Because Rum is a byproduct of sugarcane, Puerto Rico is ideal for production, as sugar cane is a key economic source. “Guarapo,” or sugar cane juices are boiled creating both crystallized sugar and molasses. Diluting the molasses syrup and fermenting it, is what creates rum. Rum is now the second largest spirit sold worldwide.
In early American history, grain spirits, or whiskey, became popular, but the Rum culture stayed alive in the islands. In 1942, the production of whiskey was ordered to be stopped as part of the World War II rations. This boosted the sale of Rum, which caused it to be produced more commercially and leave some of its flavor behind. Squeal Rum stays true to the taste and culture of Rum.
Types of Puerto Rico Rum
Rums can come in a variety of colors, namely: white/silver/clear, golden, dark/black and spiced. And these colors are related to how they are made and processed, and each has its own taste. The main steps stay the same: fermenting, distilling, aging, blending.

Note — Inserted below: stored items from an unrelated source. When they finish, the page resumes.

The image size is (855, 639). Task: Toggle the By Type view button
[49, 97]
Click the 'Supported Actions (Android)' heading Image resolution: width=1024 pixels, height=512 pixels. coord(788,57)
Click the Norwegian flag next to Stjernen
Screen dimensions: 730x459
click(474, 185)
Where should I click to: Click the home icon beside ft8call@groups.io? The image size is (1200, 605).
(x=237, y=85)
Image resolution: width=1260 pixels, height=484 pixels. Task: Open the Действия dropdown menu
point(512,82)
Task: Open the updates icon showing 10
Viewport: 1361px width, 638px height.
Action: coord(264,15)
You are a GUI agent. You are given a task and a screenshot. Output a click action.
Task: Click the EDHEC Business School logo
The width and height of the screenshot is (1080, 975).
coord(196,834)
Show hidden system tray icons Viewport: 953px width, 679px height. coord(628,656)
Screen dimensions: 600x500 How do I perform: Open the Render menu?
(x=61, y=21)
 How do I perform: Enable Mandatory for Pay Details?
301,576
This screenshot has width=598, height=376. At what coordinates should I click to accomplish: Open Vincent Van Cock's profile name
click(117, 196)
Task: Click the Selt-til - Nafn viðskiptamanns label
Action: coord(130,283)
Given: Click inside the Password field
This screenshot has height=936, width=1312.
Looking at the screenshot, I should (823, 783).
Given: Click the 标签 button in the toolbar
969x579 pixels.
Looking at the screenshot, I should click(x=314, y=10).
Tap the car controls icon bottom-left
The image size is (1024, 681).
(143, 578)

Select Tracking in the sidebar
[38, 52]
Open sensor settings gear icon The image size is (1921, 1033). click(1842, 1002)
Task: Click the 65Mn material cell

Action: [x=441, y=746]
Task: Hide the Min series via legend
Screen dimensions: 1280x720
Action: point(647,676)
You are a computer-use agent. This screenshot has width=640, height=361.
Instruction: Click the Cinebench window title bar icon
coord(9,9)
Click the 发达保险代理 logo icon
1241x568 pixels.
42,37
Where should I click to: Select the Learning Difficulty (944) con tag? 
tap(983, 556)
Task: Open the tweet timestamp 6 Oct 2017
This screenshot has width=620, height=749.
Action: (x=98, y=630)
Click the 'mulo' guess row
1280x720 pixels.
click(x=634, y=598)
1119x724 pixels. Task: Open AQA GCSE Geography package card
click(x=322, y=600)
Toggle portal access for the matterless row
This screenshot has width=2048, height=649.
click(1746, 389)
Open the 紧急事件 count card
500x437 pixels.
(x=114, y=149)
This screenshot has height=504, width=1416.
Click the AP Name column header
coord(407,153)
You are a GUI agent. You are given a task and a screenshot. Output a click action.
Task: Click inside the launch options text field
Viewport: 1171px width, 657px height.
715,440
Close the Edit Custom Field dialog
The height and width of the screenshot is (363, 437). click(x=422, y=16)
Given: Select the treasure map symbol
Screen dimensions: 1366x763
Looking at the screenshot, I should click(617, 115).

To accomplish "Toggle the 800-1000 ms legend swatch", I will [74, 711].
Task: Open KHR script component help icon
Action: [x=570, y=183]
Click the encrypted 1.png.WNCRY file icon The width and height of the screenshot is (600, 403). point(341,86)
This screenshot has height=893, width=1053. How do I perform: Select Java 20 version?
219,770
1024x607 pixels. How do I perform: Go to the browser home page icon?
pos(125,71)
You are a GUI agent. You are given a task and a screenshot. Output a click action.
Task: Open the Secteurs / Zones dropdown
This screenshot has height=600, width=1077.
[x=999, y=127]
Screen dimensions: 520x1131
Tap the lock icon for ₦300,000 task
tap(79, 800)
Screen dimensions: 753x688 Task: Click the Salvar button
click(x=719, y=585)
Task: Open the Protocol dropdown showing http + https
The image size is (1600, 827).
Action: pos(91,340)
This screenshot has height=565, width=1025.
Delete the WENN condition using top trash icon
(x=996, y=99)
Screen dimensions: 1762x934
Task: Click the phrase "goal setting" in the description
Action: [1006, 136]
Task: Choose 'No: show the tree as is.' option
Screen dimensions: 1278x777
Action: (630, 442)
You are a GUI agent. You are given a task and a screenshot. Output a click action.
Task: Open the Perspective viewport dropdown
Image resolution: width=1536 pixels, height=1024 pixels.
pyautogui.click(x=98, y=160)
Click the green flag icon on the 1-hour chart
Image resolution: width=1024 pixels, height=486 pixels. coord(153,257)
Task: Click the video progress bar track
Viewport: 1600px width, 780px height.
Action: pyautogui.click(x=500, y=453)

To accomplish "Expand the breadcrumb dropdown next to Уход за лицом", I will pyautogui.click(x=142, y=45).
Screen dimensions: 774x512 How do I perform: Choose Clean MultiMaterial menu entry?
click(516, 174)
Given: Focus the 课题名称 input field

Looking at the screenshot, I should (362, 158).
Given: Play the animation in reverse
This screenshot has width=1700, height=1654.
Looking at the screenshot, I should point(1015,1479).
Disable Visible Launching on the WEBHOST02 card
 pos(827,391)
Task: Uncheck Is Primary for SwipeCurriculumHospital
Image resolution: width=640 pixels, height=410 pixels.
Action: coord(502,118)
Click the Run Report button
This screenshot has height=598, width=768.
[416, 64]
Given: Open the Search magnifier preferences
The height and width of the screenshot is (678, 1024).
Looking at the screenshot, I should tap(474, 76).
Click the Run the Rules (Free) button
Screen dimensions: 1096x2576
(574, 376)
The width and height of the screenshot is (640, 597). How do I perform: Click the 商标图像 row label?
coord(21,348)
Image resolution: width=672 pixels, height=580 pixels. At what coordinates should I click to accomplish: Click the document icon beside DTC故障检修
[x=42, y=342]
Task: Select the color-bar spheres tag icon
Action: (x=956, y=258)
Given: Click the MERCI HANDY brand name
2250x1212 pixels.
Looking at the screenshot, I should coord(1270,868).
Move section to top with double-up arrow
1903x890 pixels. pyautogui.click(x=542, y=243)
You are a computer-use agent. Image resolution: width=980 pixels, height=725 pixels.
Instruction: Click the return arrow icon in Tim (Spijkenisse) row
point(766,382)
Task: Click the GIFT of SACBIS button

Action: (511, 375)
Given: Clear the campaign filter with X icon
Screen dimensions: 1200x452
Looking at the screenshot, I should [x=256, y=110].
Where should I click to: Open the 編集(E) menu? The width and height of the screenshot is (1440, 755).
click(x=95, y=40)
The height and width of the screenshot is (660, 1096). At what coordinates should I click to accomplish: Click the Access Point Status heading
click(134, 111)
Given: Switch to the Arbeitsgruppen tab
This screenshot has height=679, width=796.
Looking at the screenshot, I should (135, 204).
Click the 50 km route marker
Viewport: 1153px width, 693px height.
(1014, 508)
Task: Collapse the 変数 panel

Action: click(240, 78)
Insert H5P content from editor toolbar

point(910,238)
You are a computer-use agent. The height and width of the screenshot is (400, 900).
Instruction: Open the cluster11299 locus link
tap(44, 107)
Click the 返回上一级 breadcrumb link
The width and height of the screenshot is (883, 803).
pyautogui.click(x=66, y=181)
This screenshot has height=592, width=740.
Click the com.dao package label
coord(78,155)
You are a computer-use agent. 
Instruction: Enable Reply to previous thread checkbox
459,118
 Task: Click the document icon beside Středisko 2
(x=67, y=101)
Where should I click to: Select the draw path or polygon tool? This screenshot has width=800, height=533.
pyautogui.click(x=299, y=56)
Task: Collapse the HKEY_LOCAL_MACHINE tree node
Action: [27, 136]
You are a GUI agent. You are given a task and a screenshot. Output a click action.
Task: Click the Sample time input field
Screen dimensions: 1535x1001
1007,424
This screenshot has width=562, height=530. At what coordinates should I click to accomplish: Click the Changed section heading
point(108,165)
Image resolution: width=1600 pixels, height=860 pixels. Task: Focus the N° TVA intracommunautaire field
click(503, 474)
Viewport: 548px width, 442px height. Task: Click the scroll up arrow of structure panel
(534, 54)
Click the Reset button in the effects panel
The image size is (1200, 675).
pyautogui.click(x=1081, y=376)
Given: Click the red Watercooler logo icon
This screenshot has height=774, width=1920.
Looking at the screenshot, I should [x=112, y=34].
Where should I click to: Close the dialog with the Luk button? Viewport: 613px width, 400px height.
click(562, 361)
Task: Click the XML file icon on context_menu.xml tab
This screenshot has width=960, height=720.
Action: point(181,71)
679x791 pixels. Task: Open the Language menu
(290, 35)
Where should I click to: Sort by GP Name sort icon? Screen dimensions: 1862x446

Spiced Rum, like Squeal Rum, is a rum that has spices that can include vanilla, ginger, cinnamon, clove, fruits and more. The flavors are usually added to a clear rum. Clear Rum is aged the shortest amount of time, usually only a year or two, if at all. It is then filtered and bottled. It is most common in mojitos and pairs well with fruits.
Golden rum is usually barrel aged and picks up flavors from the barrel after several years of aging. These rums can be mixed or sipped straight and have more complex flavors. Dark or Black rums are usually aged for more than 3 years in charred barrels and will have more flavors and a more intense finish than other rums. Both golden and black rums are used in cooking applications because of the variety of flavors.
Aged rums are considered the most flavorful, distinctive rums and are smooth in flavor. Rum enthusiasts still continue to drink the rum straight & at room temperature to experience all the flavors. Bartenders in Puerto Rico take pride in the way traditional rum has always been enjoyed best with fresh juices and simple flavors, including a traditional rum & wine sangria. Many islanders still use rum in their bloody marys.